"Father want you, eh? That doesn't happen very often, does it?"
"No, Mr. Jasper; I don't think he ever wants me myself, but you know sometimes when Phil and I go out singing, we get quite a nice bit of money given us, and father likes that. One night he made us go into a public-house, and we got more than five shillings there. But Phil says he'll never go again; and he and father had a row about it, but Phil wouldn't give in, though father said he'd thrash him. But of course we do go into the squares and terraces, and some of the people are so kind to us; and I think, you know, Mr. Jasper, that Jesus tells them we are poor and hungry, because, you see, we tell Him about it, and then He tells them; so we always get something. But, oh! I like being here best of all;" and rubbing his cheeks against the old man's knee, by way of a farewell, the child ran quickly out of the shed, and up Preece's Place, to his own home, where, as he expected, he found Phil and the soup.
Not again that day did he visit his friend; so Jasper finished his sorting alone, and then clearing up his place a bit, and shutting his doors earlier than usual (for these December nights were sharp and cold), he drew his chair close to the stove, put his lamp on the shelf just behind, and with almost trembling hands took down the Bible.
It was long years since he had opened it, and its pages were yellow and brown, not, indeed, from use, but from age; for it had been his father's before him. The book was open just as Rob had left it after his fruitless search, and surely it was not by accident, but by God's own loving arrangement, that Jasper, when he had put on his glasses, and glanced down at its pages, read, "The Book of the Prophet Isaiah."
A verse or two at the beginning he read, and murmuring, "I can't make anything of this," was just going to turn over when his eye caught the words, "Wash you, make you clean," and for a moment he stopped. "The same old story again," he muttered, but almost in the same breath there came an explanation, for there, just below, were the very words Rob had repeated, "Come now, and let us reason together, saith the Lord; though your sins be as scarlet, they shall be as white as snow; though they be red like crimson, they shall be as wool." With almost a nervous clutch he held the book nearer to the lamp, to make quite sure. Yes, there they were; Rob was right, and glancing up for a moment, as if to try and think it out, his eyes fell once more on the text Rob had brought him two or three weeks before: "He careth for you."

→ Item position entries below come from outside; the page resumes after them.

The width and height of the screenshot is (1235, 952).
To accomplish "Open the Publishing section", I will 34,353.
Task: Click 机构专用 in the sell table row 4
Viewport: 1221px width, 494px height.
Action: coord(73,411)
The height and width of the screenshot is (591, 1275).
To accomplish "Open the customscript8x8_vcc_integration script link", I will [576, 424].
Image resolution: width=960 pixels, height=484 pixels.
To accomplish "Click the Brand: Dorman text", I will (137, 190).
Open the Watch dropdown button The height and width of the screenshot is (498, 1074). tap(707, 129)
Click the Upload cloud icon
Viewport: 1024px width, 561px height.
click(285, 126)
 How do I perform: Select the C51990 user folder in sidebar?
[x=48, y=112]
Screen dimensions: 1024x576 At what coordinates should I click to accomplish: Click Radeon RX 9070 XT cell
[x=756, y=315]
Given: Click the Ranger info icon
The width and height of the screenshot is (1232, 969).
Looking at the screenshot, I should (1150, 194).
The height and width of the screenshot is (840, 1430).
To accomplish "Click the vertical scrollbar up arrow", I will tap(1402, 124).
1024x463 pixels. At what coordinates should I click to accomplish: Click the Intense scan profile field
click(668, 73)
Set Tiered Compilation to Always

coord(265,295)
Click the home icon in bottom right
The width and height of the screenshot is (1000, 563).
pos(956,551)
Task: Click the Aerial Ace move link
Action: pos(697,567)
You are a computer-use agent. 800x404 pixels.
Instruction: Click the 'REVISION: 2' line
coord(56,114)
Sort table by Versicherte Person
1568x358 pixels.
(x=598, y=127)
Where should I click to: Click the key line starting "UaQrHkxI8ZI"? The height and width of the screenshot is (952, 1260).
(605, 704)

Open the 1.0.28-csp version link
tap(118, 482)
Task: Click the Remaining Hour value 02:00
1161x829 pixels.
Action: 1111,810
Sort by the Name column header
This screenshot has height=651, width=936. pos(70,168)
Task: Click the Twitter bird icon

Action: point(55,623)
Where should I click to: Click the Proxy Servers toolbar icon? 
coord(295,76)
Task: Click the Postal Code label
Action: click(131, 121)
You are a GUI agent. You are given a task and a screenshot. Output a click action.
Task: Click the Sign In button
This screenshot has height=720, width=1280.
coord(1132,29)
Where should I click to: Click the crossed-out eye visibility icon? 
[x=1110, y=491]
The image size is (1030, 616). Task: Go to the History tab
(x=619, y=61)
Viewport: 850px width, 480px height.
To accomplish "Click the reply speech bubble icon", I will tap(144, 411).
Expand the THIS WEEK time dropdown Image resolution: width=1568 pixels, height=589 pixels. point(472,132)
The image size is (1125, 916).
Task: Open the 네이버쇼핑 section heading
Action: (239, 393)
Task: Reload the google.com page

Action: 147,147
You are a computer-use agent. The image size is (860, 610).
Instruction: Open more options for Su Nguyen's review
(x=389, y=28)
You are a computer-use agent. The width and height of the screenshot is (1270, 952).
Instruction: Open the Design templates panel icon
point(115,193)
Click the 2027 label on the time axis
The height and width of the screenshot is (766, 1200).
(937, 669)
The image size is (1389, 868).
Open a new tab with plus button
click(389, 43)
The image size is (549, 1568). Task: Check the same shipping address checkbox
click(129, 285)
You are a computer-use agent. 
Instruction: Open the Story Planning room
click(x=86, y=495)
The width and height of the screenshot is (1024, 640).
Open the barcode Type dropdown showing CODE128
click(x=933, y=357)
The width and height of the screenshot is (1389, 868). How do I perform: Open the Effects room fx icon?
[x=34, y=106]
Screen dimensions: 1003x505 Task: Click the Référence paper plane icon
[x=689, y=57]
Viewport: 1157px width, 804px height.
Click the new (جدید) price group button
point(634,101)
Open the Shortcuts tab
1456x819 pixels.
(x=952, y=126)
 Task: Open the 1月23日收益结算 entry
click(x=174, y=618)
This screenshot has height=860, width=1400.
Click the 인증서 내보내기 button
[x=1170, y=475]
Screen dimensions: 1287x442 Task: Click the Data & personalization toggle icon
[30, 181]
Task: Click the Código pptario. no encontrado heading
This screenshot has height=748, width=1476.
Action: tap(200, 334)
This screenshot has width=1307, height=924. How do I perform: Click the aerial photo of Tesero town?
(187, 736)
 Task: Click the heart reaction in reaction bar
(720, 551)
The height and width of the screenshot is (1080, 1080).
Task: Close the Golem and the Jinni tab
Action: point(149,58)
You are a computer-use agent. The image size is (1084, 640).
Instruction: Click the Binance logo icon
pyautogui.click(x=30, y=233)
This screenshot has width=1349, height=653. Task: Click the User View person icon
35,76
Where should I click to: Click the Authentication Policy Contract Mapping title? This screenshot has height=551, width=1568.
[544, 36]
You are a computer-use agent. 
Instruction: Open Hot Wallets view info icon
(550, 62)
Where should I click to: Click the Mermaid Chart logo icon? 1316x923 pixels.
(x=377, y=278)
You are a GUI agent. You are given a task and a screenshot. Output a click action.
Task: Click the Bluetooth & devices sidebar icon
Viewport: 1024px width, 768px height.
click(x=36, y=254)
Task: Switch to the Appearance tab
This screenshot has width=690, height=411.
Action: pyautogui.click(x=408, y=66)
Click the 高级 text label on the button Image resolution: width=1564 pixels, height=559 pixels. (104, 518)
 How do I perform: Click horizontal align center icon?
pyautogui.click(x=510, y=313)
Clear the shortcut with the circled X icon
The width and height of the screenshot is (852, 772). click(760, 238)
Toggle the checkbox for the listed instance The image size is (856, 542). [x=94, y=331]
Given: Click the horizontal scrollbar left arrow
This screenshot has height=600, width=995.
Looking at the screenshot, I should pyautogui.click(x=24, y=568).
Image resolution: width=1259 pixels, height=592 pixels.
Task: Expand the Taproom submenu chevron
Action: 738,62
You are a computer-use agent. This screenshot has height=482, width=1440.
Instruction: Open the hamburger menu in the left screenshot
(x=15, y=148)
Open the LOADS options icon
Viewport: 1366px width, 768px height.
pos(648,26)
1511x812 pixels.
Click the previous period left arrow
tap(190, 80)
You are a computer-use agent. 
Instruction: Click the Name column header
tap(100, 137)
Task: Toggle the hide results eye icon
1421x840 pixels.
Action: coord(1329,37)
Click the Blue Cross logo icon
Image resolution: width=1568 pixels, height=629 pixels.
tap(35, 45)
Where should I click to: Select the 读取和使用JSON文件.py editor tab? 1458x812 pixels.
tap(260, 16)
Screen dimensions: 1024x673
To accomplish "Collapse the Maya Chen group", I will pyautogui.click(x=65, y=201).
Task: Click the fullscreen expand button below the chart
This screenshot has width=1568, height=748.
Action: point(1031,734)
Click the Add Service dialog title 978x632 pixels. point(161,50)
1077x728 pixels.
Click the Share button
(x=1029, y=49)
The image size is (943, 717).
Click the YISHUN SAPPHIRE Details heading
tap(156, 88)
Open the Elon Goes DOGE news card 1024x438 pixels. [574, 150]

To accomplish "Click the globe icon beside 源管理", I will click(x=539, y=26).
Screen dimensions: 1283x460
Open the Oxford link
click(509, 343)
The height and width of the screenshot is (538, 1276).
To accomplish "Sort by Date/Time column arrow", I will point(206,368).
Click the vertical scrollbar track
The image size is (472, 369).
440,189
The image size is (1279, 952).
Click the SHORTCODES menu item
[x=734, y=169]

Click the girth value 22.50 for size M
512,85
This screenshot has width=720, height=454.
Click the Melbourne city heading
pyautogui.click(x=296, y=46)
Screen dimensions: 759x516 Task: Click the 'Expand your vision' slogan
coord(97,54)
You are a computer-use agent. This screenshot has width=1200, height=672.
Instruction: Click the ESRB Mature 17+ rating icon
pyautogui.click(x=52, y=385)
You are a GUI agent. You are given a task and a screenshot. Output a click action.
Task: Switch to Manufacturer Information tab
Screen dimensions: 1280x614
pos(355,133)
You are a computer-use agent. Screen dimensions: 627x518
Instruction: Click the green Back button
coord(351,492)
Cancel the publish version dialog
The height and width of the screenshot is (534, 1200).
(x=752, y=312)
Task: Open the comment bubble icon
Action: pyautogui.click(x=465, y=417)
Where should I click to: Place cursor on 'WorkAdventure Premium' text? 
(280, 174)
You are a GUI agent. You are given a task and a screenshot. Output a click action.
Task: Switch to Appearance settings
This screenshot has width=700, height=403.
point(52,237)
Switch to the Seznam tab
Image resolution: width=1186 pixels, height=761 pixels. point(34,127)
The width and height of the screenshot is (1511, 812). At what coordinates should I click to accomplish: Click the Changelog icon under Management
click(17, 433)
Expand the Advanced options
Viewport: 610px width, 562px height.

"Well, really it seems like it," he said to himself, "if He'll do so much for anybody as to make 'em clean;" and for a long time he sat lost in thought over these two wonderful messages from God to him. "But I can't see how it comes about: I'm down here in my old shed, and the Lord's up in heaven, a mighty way away; and yet those boys often tell me He's here! Anyhow, it don't seem much like it! I wish I knew things rightly;" and Rob's words came back to him, "I suppose, Mr. Jasper, you'll soon have to die?"
It was a terrible thought; but he faced it then. "Yes; I shall have to die, and I daresay I shall be all alone in this dark place when I do die; and I'm afraid of the thought, I'm afraid to meet God; and why? Because of sin."
Yes, he knew it now; it had come to him he hardly knew how. Partly by the boys' talk, maybe; partly by God's Spirit working in his heart; and as he sat there by the dying fire and the fading light, a great fear came over him, a fear that must come to every man who thinks of God apart from Christ, and knows not that the God who hates sin is the God who so loved the sinner as to give His only begotten Son, that all through Him might be saved. Yes; the God that Jasper feared, as he sat thinking late into the night, was the God who was in Christ, reconciling the world unto Himself, not imputing their trespasses unto them.